Culture, Nation, and the New Scottish Parliament asserts that while Scotland's new Parliament (1999) is a creation of laws, politics, and economics, some of the forces underpinning it are cultural, therefore constantly alive and insistently creative. Scotland may not be confined by, but has always lived within and moved forward and outward, through its signs and stories. In the moment of the new Parliament, it is time to cast up Scotland's accounts of past and present, and to review the nation's futures. Readers will find the usual signs of Scotland foregrounded, questioned, and re-energized as contributors trace the dynamic toward a Scottish Parliament." (Publisher)
Caroline McCracken-Flesher is Professor of English and Director of the Center for Global Studies at the University of Wyoming where she teaches the novel, the British eighteenth and nineteenth centuries, Scottish literature, and literary theory.

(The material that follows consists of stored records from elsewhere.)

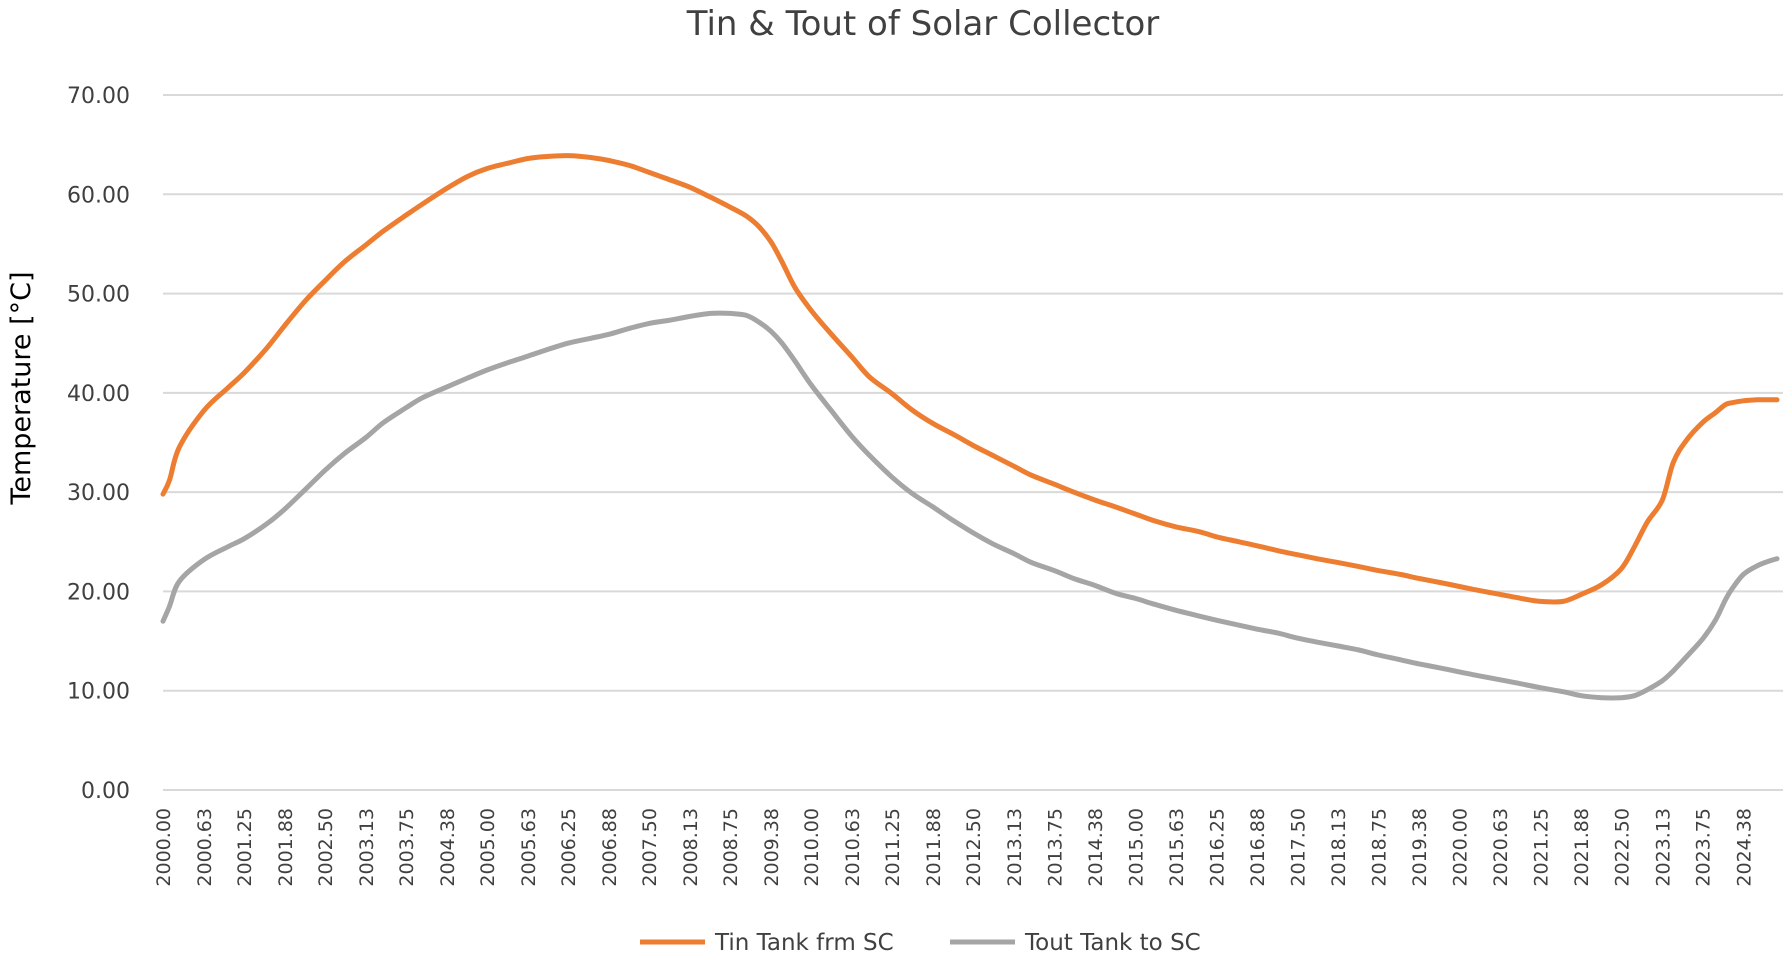 The width and height of the screenshot is (1783, 963). What do you see at coordinates (1703, 848) in the screenshot?
I see `x-tick-label: 2023.75` at bounding box center [1703, 848].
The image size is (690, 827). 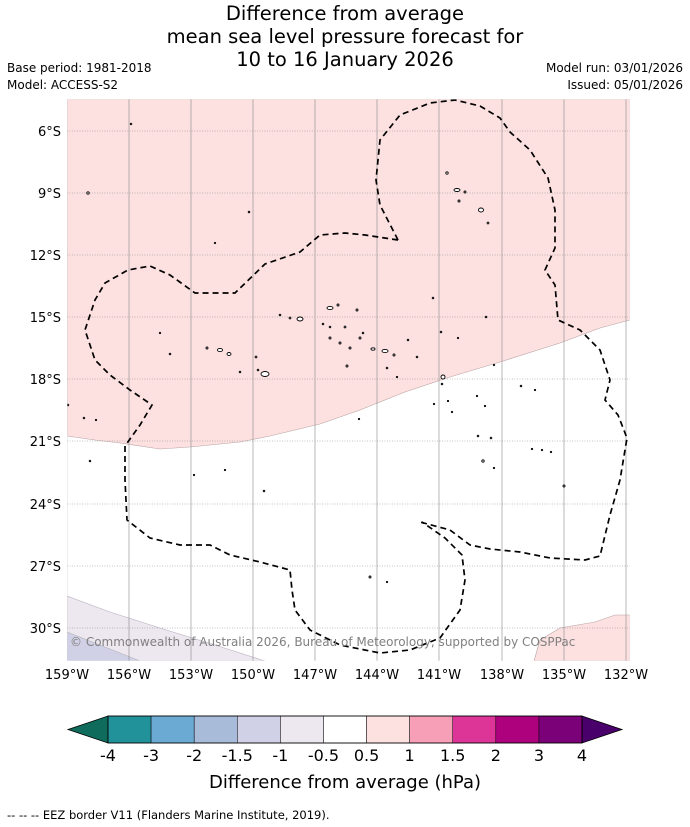 What do you see at coordinates (502, 676) in the screenshot?
I see `lon-label: 138°W` at bounding box center [502, 676].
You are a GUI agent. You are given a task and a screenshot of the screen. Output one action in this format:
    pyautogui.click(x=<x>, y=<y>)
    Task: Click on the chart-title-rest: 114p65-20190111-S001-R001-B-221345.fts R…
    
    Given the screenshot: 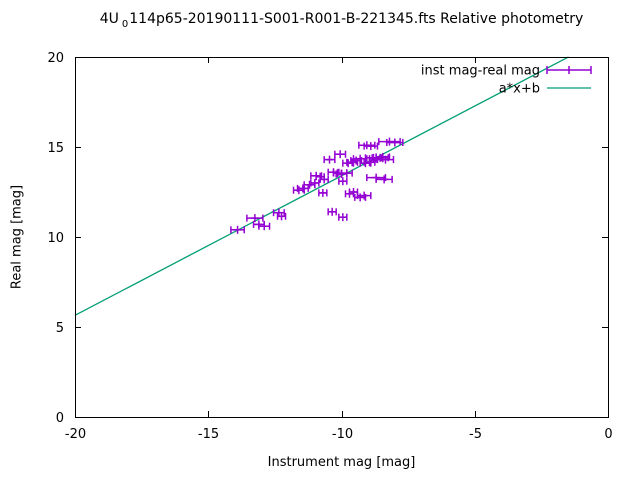 What is the action you would take?
    pyautogui.click(x=356, y=19)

Her monographs include Possible Scotlands: Walter Scott and the Story of Tomorrow (2005) and The Doctor Dissected: A Cultural Autopsy of the Burke and Hare Murders (2012). She edited the anthologies Culture, Nation, and the New Scottish Parliament (2005) and Scotland as Science Fiction (2007) and co-edited volumes such as Walter Scott at 250: Looking Forward (2021) and The International Companion to Nineteenth-Century Scottish Literature (2022). She published an edition of Mary Paterson (2015) and is currently editing Robert Louis Stevenson’s Kidnapped and John Gibson Lockhart’s Reginald Dalton for EUP. With Alan Riach, she is developing the Edinburgh Biographical Dictionary of Scottish Writers.